_Task prompt:_
Copy out the records below word for word, changing and adding nothing.

[Dataset records]
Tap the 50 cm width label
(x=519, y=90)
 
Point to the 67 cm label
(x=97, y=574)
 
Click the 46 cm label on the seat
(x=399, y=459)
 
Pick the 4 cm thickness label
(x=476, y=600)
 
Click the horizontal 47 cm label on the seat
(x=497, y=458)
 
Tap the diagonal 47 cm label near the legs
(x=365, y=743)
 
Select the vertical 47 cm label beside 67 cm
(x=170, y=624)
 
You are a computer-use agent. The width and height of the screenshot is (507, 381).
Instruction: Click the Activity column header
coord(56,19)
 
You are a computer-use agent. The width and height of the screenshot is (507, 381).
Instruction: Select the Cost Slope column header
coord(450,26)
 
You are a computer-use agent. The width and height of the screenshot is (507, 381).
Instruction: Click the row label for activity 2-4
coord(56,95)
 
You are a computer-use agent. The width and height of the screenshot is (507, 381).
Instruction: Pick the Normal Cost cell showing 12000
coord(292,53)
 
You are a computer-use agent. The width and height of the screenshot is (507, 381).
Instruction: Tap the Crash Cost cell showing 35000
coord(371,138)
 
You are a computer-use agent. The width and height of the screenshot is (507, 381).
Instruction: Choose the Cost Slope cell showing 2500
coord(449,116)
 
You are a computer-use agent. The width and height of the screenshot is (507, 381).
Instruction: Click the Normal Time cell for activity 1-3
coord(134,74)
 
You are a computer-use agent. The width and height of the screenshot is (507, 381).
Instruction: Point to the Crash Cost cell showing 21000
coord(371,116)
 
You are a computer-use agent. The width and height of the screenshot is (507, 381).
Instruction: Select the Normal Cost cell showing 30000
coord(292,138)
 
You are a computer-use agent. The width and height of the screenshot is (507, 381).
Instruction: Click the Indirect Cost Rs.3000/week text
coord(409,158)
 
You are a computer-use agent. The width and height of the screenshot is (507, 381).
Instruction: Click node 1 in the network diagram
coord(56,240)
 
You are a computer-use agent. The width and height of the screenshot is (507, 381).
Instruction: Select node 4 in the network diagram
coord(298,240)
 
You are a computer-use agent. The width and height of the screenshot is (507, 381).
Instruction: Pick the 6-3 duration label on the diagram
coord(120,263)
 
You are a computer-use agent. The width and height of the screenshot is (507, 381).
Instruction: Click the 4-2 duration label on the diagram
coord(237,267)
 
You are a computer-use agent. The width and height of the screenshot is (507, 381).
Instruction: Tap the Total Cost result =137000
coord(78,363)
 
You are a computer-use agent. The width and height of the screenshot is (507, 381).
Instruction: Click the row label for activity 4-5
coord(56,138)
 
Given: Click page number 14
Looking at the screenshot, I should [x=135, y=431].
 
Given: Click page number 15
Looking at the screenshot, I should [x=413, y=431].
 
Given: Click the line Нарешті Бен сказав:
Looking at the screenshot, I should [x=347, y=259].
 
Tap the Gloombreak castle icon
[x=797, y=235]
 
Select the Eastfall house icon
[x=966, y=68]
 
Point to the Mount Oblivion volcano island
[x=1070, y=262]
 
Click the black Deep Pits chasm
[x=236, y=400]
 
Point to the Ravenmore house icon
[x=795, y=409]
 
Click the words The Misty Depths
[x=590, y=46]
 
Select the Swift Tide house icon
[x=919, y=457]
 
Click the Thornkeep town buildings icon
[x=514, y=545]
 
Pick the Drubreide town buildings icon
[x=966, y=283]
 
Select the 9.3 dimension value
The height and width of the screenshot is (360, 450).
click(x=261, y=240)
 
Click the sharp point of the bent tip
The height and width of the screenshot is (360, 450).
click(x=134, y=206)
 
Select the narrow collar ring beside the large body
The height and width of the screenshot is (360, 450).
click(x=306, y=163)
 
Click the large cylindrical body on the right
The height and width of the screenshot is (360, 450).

_Result of this exercise:_
Tap the 50 cm width label
(x=519, y=90)
 
Point to the 67 cm label
(x=97, y=574)
 
Click the 46 cm label on the seat
(x=399, y=459)
 
Pick the 4 cm thickness label
(x=476, y=600)
 
Click the horizontal 47 cm label on the seat
(x=497, y=458)
 
Tap the diagonal 47 cm label near the legs
(x=365, y=743)
 
Select the vertical 47 cm label beside 67 cm
(x=170, y=624)
 
You are a computer-use agent. The width and height of the screenshot is (507, 381).
Instruction: Click the Activity column header
coord(56,19)
 
You are a computer-use agent. The width and height of the screenshot is (507, 381).
Instruction: Select the Cost Slope column header
coord(450,26)
 
You are a computer-use agent. The width and height of the screenshot is (507, 381).
Instruction: Click the row label for activity 2-4
coord(56,95)
 
You are a computer-use agent. The width and height of the screenshot is (507, 381).
Instruction: Pick the Normal Cost cell showing 12000
coord(292,53)
 
You are a computer-use agent. The width and height of the screenshot is (507, 381).
Instruction: Tap the Crash Cost cell showing 35000
coord(371,138)
 
You are a computer-use agent. The width and height of the screenshot is (507, 381).
Instruction: Choose the Cost Slope cell showing 2500
coord(449,116)
 
You are a computer-use agent. The width and height of the screenshot is (507, 381).
Instruction: Click the Normal Time cell for activity 1-3
coord(134,74)
 
You are a computer-use agent. The width and height of the screenshot is (507, 381).
Instruction: Point to the Crash Cost cell showing 21000
coord(371,116)
 
You are a computer-use agent. The width and height of the screenshot is (507, 381).
Instruction: Select the Normal Cost cell showing 30000
coord(292,138)
 
You are a computer-use agent. The width and height of the screenshot is (507, 381).
Instruction: Click the Indirect Cost Rs.3000/week text
coord(409,158)
 
You are a computer-use agent. The width and height of the screenshot is (507, 381).
Instruction: Click node 1 in the network diagram
coord(56,240)
 
You are a computer-use agent. The width and height of the screenshot is (507, 381).
Instruction: Select node 4 in the network diagram
coord(298,240)
 
You are a computer-use agent. The width and height of the screenshot is (507, 381).
Instruction: Pick the 6-3 duration label on the diagram
coord(120,263)
 
You are a computer-use agent. The width and height of the screenshot is (507, 381).
Instruction: Click the 4-2 duration label on the diagram
coord(237,267)
 
You are a computer-use agent. The width and height of the screenshot is (507, 381).
Instruction: Tap the Total Cost result =137000
coord(78,363)
 
You are a computer-use agent. The width and height of the screenshot is (507, 381).
Instruction: Click the row label for activity 4-5
coord(56,138)
 
Given: Click page number 14
Looking at the screenshot, I should [x=135, y=431].
 
Given: Click page number 15
Looking at the screenshot, I should [x=413, y=431].
 
Given: Click the line Нарешті Бен сказав:
Looking at the screenshot, I should [x=347, y=259].
 
Tap the Gloombreak castle icon
[x=797, y=235]
 
Select the Eastfall house icon
[x=966, y=68]
 
Point to the Mount Oblivion volcano island
[x=1070, y=262]
 
Click the black Deep Pits chasm
[x=236, y=400]
 
Point to the Ravenmore house icon
[x=795, y=409]
 
Click the words The Misty Depths
[x=590, y=46]
 
Select the Swift Tide house icon
[x=919, y=457]
 
Click the Thornkeep town buildings icon
[x=514, y=545]
 
Pick the Drubreide town buildings icon
[x=966, y=283]
 
Select the 9.3 dimension value
The height and width of the screenshot is (360, 450).
click(x=261, y=240)
 
Click the sharp point of the bent tip
The height and width of the screenshot is (360, 450).
click(x=134, y=206)
 
Select the narrow collar ring beside the large body
The height and width of the screenshot is (360, 450).
click(x=306, y=163)
 
Click the large cylindrical body on the right
The height and width of the screenshot is (360, 450).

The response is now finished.